Entries for locating words and elements
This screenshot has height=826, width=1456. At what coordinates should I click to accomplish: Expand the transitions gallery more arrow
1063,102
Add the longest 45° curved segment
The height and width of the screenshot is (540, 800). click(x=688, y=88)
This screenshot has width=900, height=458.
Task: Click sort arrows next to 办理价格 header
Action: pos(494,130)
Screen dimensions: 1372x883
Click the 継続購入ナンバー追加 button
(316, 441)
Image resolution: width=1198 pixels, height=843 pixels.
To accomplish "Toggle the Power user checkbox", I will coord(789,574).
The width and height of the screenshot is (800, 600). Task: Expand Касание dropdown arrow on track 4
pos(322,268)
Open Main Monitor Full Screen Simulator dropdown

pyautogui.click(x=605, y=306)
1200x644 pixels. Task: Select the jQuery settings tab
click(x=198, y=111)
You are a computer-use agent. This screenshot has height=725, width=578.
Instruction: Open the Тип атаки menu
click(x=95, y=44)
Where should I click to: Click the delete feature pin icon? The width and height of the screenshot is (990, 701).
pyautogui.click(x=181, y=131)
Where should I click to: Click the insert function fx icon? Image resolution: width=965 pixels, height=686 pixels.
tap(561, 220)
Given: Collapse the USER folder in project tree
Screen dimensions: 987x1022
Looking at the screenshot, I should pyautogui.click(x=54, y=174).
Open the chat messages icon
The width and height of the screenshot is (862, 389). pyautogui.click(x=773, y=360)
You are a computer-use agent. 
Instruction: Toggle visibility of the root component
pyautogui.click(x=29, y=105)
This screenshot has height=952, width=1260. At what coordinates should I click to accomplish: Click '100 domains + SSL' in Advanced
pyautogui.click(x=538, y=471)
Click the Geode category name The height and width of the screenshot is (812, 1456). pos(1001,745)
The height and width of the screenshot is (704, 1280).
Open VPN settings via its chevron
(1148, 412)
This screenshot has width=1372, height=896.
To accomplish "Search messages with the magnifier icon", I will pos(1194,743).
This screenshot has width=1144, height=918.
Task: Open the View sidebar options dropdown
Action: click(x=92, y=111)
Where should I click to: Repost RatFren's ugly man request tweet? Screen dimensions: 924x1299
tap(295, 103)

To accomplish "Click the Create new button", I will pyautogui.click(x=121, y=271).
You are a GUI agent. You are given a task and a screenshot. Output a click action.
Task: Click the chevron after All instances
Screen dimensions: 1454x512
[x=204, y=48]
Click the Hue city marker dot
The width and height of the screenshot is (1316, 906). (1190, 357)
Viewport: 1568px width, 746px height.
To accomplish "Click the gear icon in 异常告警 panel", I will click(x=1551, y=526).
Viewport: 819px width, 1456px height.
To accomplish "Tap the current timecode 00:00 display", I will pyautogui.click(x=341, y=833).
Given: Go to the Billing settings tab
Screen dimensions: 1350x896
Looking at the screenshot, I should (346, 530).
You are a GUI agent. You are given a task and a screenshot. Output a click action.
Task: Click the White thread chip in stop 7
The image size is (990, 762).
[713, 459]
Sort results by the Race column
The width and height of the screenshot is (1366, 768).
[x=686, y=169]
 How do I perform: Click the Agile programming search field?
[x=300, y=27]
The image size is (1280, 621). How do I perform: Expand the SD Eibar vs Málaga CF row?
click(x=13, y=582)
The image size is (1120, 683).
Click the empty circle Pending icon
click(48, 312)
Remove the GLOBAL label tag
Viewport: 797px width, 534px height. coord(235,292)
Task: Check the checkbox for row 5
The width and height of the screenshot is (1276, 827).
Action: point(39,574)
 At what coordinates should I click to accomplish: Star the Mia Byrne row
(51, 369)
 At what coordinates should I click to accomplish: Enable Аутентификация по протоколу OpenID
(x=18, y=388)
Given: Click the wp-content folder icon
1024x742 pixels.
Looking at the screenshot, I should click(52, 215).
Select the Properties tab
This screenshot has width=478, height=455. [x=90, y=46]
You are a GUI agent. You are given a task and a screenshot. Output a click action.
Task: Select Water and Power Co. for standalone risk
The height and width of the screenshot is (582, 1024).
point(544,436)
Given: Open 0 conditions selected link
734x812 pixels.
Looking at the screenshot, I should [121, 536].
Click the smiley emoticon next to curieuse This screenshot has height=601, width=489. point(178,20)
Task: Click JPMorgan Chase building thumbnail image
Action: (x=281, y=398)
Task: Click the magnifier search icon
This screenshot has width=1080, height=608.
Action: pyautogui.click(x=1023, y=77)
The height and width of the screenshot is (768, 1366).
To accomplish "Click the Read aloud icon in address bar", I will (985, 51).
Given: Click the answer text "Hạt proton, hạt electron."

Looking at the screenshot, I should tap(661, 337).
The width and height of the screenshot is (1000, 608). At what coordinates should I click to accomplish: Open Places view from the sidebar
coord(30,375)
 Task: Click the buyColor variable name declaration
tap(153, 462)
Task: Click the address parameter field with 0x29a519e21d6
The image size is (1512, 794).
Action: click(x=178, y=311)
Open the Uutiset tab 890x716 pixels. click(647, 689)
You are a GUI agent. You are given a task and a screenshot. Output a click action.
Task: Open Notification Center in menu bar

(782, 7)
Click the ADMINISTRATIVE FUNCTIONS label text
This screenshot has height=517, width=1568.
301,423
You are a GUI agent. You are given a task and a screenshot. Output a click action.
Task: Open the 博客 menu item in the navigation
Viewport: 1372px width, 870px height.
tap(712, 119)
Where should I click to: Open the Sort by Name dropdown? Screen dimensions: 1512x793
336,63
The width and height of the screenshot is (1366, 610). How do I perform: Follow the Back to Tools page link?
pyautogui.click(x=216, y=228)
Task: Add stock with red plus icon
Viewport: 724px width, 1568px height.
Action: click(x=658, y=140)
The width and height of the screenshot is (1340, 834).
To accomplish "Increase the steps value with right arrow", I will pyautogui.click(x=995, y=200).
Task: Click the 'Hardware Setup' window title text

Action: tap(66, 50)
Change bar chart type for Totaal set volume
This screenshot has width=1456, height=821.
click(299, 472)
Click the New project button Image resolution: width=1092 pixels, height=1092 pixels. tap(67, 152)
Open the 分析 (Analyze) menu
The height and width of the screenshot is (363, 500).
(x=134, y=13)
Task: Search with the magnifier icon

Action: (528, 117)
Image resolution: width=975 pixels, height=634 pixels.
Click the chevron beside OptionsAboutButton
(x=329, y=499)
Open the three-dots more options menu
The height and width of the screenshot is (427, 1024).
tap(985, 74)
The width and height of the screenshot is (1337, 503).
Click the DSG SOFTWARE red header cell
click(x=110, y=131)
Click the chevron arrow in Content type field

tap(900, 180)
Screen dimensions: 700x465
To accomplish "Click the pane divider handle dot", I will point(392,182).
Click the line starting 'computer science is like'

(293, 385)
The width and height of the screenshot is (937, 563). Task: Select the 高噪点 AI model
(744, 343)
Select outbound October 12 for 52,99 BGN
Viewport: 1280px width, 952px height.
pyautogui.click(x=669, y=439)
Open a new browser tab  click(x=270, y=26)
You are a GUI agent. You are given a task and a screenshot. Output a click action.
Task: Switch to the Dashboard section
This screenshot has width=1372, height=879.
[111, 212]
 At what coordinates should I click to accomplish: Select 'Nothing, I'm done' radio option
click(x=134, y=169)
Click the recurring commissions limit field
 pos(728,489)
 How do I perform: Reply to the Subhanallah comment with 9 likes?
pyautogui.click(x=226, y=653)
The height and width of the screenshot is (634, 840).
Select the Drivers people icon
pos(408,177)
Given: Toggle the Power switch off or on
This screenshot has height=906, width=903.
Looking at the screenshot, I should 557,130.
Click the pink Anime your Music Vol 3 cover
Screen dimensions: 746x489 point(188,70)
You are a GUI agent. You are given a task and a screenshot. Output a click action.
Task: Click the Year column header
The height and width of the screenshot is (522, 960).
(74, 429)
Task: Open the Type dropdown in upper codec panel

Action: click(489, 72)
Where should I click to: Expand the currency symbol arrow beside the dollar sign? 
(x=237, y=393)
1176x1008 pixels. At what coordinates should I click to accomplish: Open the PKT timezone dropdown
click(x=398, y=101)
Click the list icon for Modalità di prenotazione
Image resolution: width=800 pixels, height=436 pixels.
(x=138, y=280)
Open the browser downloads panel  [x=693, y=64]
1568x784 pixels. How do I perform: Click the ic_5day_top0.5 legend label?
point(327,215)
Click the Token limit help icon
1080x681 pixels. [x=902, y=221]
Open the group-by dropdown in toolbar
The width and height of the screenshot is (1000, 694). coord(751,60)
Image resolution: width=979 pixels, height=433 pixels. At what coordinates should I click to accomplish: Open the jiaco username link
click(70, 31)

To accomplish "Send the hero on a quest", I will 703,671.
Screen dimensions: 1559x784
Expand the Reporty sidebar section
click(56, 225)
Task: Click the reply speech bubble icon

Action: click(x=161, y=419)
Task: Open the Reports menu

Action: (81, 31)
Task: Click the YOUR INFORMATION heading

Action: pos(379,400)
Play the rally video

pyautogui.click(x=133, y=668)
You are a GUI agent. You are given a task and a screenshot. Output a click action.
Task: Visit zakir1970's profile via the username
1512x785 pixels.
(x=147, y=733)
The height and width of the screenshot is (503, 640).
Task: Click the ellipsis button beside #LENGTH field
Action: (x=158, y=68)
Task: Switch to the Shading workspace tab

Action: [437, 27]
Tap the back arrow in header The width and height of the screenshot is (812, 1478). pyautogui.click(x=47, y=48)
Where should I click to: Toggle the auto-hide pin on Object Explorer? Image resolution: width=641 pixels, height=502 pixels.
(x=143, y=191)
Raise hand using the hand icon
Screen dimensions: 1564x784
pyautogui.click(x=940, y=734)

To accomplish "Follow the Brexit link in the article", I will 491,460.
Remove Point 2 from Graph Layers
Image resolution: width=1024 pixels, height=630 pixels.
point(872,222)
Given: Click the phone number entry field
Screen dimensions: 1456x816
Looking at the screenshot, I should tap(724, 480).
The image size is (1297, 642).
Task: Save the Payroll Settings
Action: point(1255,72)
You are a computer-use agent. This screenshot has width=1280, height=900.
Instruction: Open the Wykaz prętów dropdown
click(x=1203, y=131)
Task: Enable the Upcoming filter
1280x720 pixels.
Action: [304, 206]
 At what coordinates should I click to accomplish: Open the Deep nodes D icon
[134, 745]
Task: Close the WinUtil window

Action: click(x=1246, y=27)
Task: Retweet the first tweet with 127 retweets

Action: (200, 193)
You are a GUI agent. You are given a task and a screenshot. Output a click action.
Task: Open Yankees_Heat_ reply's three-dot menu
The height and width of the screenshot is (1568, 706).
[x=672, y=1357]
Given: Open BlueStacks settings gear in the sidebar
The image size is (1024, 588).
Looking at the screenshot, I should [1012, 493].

THE TASK: List each line in the items above that contains the string "coordinates", matching case exactly.

ANSWER IN FULL:
This screenshot has height=826, width=1456. At what coordinates should I click to accomplish: Expand the transitions gallery more arrow
This screenshot has height=952, width=1260. At what coordinates should I click to accomplish: Click '100 domains + SSL' in Advanced
 At what coordinates should I click to accomplish: Star the Mia Byrne row
 At what coordinates should I click to accomplish: Enable Аутентификация по протоколу OpenID
The width and height of the screenshot is (1000, 608). At what coordinates should I click to accomplish: Open Places view from the sidebar
 At what coordinates should I click to accomplish: Select 'Nothing, I'm done' radio option
1176x1008 pixels. At what coordinates should I click to accomplish: Open the PKT timezone dropdown
Image resolution: width=979 pixels, height=433 pixels. At what coordinates should I click to accomplish: Open the jiaco username link
 At what coordinates should I click to accomplish: Open the Deep nodes D icon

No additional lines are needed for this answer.